To me it's a mixed bag. It's like a 'price of admission', if you've been conditioned a life long to look for matching braces (or at least begin, end pairs), and if even languages that are strictly speaking markup languages seem to feel the need for delimiting the end of a block in some way you alienate a large number of people before they've even written a single line.
Compound that with the difficulty of passing code snippets using various media and it is easy to see why so many people argue against this.
You can get used to it, sure. But that's not a very strong argument. I think there would have been ways to get out of this.
Especially when programming using tabs you'd better be very careful not to hit a delete by accident while walking near the end of a block of code. That can really mess you up.
edit: also, for that reason alone any discussion about the relative merits of python vs something else first has to get pas the 45% where we talk about the whitespace. And some people will go to extreme lengths to prove its 'goodness' even when clearly it is not only good.
Being objective about something you like is very very hard.
I find C dead easy to read, that's because I've read lots and lots of it. Any other language is harder for me.
edit: on another note, in a delimited language the indentation can be created fully automatic, in python it can not, placing most of the burden of making sure the indentation is correct on the human.
This lack of 'redundancy' has bitten me several times already.
Right, it is subjective, but requiring indentation imposes a higher baseline level of readability: what you see is what you get.
This is important when you're working with more than just your own code.
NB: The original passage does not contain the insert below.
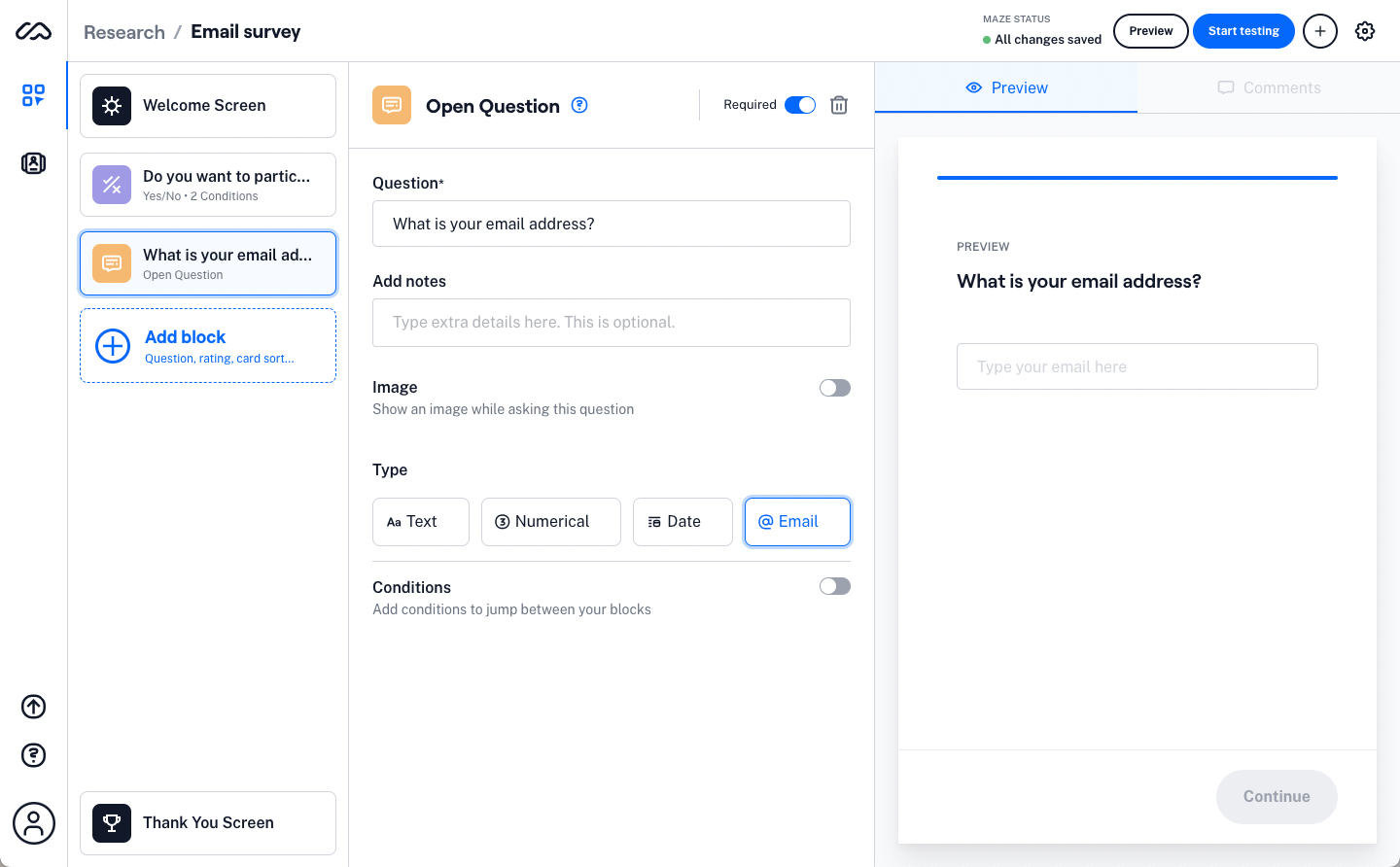
Task: Choose the Date type option
Action: [x=682, y=522]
It's like a forced style guideline, and it gets even better when everyone conforms to Python's other optional style guidelines. It reduces friction.
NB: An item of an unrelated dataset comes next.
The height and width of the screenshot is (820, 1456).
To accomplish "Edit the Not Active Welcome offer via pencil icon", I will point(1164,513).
But it increases friction between those that are 'in' and those that are not (yet). And even some of those that are 'in' have their reservations.
I completely understand the reasoning behind it, but the number of times that I've run in to practical problems because of having some kind of delimiter is 0, the number of times that I've run into some kind of trouble with python because of not having delimiters is starting to add up.
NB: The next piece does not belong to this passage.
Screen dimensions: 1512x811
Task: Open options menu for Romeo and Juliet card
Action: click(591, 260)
This may be a factor of inexperience, time will tell. But it is definitely a new 'source' of bugs, and sources of bugs are in my opinion things that you avoid like the plague when designing a programming language.
Even in 'C' (or C++, or anything that derived it's syntax from those languages) I always found it both wrong and inconsistent to be able to say:
if (a)
b++;
To me that's asking for misery, you could remove that whole if(a) line and the whole thing would remain syntactically correct.
I think of the { } just like I think of guardrails on the highway. They don't make stuff prettier, sometimes you can't look across, but they certainly keep you safer.
True, it is absolutely beyond that. But I think that it would have helped significantly in an earlier stage, I even think that PHP would have been run into the ground.
In the long run that may still happen, there definitely is shift happening.
That's probably an issue, I'm very - very - old fashioned when it comes to editors, I switch systems all the time so I've come to rely on a minimal subset (vi, without any fancy plug ins) to do my work.
This is probably a limiting factor. For years I thought of IDEs as training wheels, I'm beginning to see that in some cases IDEs are more than that.
But I'll never be comfortable with them.
My idea of building an application is to log on to the server, create an svn directory and start hacking away at it. That's probably not the most productive way to get things done these days.
The only language that I work in where I made the concession to use an IDE is Java, simply because there are too many syntactic gotchas that I can't seem to predict ahead of time and the ECT cycle is ridiculously long on the project that I'm working on. So that's where (at least to me) the IDE seems to be worth the fact that I can only work on that stuff when sitting in front of a serious machine.
I'd hate to run intellij on a laptop screen, forget about a netbook.
I think there is a distinction between, say, ed or eclipse (to put it into the extremes). I also dislike IDEs like Eclipse and such (for various reasons, part being a lot of annoyance to get it to run properly on this box, part being slowness, part being a vim-user for a long time), but on the other hand, a vim with some plugins and the regular syntax highlighting and indenting for various langauges is very helpful, without really getting in your way.